A day after the Dow Jones Industrial Average plummeted more than 600 points for its worst day in more than two years, a financial analyst said on CBS' "The Early Show" Tuesday that he doesn't think the United States is heading for a double-dip recession and expressed confidence that the economy will improve.
"The economy has its troubles, no doubt," Mark Zandi, chief economist at Moody's Analytics, told CBS News correspondent Rebecca Jarvis from Austin, Texas. "The stock market's decline is certainly very disconcerting to watch, but we're in a much better place than we were a year ago, two years ago, three years ago. We've made a lot of progress, and I think ultimately that will shine through."
The Dow closed 634.76 points down Monday, the first day markets were open after Standard & Poor's downgraded its rating for U.S. long-term debt from its highest AAA rating to AA+ for the first time in its history.

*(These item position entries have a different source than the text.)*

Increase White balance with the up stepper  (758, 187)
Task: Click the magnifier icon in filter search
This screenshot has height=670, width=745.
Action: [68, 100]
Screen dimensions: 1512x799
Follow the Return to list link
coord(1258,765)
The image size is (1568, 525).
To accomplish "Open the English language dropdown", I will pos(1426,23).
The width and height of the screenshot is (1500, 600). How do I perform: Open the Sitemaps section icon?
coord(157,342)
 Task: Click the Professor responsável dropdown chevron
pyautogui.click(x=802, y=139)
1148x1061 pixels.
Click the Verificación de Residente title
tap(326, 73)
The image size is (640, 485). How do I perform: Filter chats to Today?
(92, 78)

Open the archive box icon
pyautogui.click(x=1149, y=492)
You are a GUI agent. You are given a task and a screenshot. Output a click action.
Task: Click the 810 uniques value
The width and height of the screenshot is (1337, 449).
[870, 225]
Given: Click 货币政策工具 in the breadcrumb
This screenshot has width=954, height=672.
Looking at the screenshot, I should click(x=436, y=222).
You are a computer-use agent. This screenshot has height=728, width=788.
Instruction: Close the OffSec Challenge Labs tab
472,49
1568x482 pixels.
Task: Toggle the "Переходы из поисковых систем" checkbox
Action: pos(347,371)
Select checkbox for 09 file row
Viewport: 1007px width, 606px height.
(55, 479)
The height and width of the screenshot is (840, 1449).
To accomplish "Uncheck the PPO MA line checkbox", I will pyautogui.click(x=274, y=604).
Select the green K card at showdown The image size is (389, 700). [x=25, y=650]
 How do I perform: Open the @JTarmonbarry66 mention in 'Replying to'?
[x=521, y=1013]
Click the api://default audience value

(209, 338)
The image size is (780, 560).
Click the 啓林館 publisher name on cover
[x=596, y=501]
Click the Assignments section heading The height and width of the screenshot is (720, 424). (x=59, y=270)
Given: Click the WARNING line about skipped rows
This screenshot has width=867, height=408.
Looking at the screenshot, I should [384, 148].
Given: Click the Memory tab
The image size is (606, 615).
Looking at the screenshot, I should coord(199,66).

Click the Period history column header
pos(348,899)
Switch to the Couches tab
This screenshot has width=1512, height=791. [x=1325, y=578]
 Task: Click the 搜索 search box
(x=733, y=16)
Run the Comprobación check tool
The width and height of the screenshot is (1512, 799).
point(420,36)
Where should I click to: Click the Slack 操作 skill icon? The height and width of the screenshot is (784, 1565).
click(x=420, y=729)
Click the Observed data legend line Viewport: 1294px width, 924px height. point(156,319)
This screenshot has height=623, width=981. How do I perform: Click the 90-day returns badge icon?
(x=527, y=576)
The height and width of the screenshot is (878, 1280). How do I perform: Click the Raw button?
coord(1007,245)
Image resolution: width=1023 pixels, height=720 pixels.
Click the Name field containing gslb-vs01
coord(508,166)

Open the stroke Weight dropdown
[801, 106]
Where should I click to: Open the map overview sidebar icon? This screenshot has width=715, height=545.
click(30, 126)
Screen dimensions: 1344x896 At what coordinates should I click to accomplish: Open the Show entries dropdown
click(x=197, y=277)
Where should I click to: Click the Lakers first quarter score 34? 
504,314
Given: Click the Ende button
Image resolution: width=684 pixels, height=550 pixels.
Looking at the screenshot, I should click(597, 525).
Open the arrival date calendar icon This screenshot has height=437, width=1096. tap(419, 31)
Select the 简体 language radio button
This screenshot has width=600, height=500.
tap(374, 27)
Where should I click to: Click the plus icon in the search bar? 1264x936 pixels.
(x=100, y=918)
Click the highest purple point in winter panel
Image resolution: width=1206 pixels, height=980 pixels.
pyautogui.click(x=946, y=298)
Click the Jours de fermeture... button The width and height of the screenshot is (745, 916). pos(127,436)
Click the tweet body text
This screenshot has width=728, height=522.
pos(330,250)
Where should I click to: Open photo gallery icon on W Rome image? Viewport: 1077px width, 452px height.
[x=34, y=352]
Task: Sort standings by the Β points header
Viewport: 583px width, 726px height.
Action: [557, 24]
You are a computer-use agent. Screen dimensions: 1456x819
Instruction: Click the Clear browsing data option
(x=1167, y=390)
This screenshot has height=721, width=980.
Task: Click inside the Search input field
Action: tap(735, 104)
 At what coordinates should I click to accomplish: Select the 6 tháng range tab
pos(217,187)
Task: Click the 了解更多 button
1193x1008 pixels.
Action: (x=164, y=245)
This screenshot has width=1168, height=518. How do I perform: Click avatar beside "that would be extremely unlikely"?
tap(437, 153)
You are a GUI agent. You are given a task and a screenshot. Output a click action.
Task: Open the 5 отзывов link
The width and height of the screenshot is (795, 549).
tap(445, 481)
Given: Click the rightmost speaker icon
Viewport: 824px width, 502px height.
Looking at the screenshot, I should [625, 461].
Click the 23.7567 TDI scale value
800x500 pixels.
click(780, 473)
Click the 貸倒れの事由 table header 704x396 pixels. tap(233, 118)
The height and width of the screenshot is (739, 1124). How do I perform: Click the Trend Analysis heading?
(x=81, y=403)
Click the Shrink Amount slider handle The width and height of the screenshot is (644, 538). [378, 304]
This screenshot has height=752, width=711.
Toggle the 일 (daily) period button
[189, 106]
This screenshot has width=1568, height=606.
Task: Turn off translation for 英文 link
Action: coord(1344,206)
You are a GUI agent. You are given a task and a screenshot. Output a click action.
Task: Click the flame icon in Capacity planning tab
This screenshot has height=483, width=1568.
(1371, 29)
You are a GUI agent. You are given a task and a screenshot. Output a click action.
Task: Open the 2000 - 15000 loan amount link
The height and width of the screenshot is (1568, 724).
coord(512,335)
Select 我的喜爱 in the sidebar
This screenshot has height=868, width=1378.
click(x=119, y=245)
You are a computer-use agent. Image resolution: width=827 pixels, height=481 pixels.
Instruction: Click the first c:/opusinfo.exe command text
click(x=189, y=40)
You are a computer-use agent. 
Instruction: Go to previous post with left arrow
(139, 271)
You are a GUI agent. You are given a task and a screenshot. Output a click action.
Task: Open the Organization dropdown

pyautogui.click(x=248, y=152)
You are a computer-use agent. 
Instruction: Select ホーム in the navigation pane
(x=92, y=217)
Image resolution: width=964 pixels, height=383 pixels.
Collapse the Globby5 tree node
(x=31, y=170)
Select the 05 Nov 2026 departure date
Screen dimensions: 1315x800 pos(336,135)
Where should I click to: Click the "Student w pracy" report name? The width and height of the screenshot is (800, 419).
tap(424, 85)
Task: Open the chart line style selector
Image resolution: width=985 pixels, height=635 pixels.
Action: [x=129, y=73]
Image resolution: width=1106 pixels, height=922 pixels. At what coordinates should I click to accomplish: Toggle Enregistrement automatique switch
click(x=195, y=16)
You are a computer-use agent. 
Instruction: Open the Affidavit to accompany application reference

Zandi emphasized the importance of maintaining confidence in the economic climate and discouraged the kind of panic that contributed to Monday's sell-off.
"We can't panic because if we panic then we pull back, consumers stop spending, businesses stop investing and hiring, and that's a prescription for recession," he told Jarvis. "I don't think there's any reason for that panic. I think we should remain calm, and, if we do, I think those fundamentals will ultimately come through, and the economy will improve."
While Zandi agreed that Monday's sell-off was unsettling, he assured that it's also not a tried-and-true barometer of the economy.
"It is scary, but it's important to remember that the stock market goes up, down, all around," he told Jarvis. "The stock market has predicted nine of the last five recessions, an old adage in the economics profession, so it is something to watch. It is very nerve-wracking to watch, but at the end of the day the stock market will turn around given the better economic fundamentals."
Wall Street's reaction to S&P's downgrade increased the amount of attention on Tuesday's meeting of the Federal Reserve. Zandi said there's a variety of actions the Fed can take to try and quell investor panic.
"They can ease monetary policy; they can lower interest rates again; they can make it very clear that they're not going to raise interest rates for a long period of time, and that would also be helpful," he told Jarvis, "and of course, if push comes to shove, they can do another round of what's known as quantitative easing, going out and buying long-term Treasury bonds, so there's more room for them to maneuver, and I think they'll take that room and do something with that today."